Pixel coordinate grounding data:

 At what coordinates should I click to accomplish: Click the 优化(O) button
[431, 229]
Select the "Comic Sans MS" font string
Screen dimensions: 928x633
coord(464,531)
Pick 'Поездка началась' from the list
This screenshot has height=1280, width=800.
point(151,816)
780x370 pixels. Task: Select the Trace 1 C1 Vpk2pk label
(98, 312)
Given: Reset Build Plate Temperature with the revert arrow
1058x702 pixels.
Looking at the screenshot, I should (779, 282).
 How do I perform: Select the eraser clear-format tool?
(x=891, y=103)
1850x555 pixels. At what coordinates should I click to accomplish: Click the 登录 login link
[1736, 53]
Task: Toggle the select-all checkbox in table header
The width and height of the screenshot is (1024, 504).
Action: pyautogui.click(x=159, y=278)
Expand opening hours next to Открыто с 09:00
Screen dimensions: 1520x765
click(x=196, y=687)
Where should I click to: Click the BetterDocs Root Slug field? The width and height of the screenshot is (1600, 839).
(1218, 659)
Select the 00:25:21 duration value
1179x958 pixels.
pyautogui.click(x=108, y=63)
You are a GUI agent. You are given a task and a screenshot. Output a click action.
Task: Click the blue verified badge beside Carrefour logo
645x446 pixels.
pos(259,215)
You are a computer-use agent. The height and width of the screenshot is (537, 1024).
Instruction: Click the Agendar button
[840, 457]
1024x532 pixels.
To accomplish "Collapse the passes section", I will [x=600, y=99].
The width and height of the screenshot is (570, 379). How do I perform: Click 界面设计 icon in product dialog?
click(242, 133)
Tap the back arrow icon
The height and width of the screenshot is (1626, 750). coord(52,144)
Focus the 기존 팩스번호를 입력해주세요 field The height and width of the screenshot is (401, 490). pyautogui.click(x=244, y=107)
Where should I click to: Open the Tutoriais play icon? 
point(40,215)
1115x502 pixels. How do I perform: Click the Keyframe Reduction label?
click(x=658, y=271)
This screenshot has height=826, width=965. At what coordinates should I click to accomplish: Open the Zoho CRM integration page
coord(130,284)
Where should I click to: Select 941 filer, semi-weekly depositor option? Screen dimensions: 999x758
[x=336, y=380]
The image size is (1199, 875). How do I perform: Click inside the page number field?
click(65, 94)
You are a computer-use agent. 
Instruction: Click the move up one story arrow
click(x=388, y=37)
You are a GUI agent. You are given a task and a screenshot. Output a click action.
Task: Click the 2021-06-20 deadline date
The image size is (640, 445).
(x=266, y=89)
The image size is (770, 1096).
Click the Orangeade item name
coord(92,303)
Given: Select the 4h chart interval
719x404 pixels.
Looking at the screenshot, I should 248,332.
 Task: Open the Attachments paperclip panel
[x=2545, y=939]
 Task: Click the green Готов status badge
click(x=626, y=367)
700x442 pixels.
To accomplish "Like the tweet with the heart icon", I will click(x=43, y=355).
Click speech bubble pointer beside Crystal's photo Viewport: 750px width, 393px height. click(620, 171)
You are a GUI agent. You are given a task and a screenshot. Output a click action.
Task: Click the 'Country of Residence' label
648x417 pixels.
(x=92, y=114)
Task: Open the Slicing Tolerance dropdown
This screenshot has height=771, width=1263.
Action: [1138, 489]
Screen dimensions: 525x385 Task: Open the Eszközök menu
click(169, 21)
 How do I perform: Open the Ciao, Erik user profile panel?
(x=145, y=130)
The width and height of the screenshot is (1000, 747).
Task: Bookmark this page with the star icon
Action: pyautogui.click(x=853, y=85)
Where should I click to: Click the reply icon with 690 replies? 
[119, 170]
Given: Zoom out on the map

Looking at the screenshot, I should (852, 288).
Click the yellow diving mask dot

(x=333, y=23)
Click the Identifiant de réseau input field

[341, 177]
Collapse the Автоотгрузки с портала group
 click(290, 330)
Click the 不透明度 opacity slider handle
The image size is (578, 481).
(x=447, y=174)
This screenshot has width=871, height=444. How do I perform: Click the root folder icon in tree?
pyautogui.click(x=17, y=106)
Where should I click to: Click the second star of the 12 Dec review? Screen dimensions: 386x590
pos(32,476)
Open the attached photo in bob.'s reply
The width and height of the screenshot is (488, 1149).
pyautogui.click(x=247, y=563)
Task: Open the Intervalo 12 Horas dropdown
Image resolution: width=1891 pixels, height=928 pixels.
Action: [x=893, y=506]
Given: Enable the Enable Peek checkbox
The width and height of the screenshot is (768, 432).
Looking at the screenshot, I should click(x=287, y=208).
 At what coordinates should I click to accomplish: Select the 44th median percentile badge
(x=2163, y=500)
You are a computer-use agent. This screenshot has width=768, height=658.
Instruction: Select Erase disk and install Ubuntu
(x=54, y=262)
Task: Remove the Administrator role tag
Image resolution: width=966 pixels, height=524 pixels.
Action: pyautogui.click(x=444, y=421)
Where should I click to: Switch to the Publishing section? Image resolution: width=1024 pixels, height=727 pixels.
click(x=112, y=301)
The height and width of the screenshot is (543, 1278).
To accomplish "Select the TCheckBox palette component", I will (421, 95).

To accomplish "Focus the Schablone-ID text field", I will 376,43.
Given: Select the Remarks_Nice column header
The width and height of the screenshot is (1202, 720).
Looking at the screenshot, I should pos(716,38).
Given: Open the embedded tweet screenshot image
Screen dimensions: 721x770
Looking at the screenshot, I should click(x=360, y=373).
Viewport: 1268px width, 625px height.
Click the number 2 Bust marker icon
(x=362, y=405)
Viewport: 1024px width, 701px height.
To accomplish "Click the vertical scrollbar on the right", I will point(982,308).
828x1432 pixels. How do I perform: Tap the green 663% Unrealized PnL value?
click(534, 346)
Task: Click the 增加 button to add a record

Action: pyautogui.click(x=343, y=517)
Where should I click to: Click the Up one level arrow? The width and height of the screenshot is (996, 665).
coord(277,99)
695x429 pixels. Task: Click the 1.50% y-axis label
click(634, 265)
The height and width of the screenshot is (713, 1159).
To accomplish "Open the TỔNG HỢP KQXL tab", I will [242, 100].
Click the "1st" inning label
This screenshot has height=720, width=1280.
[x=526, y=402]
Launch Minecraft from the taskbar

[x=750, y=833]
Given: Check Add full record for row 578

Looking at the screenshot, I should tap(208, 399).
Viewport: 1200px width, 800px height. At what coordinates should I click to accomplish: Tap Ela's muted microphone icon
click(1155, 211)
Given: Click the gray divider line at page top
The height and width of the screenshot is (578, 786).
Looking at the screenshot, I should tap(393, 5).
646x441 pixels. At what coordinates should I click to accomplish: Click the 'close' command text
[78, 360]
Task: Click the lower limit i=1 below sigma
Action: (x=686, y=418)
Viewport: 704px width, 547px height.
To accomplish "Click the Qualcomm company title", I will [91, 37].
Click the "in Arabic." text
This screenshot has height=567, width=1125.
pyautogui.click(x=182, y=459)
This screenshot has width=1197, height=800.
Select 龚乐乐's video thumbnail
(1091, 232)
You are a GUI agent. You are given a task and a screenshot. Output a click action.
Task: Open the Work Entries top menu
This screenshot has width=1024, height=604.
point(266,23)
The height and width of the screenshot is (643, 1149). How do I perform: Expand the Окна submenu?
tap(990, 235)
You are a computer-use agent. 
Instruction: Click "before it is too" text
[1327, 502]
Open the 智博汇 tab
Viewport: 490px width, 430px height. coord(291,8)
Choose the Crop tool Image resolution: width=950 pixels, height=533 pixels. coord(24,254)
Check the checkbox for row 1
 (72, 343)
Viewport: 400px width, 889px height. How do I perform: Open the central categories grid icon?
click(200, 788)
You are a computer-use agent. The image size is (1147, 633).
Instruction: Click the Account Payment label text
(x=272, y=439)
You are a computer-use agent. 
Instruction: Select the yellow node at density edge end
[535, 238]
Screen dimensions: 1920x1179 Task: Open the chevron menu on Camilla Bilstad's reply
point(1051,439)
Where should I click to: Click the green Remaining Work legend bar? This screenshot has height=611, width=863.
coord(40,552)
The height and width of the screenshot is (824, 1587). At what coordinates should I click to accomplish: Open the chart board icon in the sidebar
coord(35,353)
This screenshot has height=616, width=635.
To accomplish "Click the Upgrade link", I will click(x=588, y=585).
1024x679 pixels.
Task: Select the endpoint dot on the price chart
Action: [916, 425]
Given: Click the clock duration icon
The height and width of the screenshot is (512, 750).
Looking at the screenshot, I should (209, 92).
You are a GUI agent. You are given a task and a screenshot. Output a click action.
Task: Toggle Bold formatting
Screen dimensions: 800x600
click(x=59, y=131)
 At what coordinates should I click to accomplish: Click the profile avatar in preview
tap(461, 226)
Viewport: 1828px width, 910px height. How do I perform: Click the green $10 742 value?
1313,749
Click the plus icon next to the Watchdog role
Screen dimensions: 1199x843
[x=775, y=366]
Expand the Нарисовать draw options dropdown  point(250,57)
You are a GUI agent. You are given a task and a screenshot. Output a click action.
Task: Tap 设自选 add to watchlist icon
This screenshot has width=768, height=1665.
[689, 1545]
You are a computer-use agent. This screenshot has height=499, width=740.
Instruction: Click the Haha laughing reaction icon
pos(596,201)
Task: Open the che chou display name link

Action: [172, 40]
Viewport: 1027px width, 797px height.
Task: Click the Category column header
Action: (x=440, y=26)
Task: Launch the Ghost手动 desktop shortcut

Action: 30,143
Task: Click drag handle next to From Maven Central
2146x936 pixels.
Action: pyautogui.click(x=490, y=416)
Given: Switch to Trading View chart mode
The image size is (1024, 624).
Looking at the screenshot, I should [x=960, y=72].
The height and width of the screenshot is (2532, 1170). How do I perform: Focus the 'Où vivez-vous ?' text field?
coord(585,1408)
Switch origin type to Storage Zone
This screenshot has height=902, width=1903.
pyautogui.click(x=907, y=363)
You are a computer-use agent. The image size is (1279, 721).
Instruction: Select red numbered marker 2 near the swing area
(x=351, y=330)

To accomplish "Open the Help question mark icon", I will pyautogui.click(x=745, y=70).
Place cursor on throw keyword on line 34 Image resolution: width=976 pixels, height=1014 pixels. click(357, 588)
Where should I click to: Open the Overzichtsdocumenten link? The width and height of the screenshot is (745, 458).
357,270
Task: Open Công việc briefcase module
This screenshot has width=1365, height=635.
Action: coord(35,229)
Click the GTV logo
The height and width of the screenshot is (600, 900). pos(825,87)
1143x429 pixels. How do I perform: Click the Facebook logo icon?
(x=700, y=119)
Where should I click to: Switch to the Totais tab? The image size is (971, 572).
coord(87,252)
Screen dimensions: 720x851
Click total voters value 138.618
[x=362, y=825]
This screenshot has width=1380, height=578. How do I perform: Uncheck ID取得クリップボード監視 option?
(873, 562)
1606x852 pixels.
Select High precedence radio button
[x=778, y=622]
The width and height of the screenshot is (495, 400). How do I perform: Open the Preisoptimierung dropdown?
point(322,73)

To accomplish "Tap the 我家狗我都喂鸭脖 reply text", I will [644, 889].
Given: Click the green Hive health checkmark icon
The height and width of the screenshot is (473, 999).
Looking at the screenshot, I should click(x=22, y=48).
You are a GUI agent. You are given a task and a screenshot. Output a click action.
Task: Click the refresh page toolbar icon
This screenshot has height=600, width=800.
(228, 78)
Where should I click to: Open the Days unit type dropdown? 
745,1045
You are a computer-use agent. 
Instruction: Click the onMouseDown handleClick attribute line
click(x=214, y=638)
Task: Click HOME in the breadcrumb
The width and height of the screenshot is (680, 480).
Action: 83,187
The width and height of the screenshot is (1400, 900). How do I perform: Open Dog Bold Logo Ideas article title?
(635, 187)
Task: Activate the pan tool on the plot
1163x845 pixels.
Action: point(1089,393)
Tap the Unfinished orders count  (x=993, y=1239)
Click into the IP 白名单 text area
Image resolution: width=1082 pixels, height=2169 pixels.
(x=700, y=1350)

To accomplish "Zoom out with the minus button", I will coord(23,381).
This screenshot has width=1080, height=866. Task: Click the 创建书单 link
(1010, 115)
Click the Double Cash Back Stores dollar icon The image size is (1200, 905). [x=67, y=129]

**Exercise requirements**
The answer must be every line of the records that holds the string "tweet".

**Output**
To accomplish "Like the tweet with the heart icon", I will click(x=43, y=355).
Given: Open the embedded tweet screenshot image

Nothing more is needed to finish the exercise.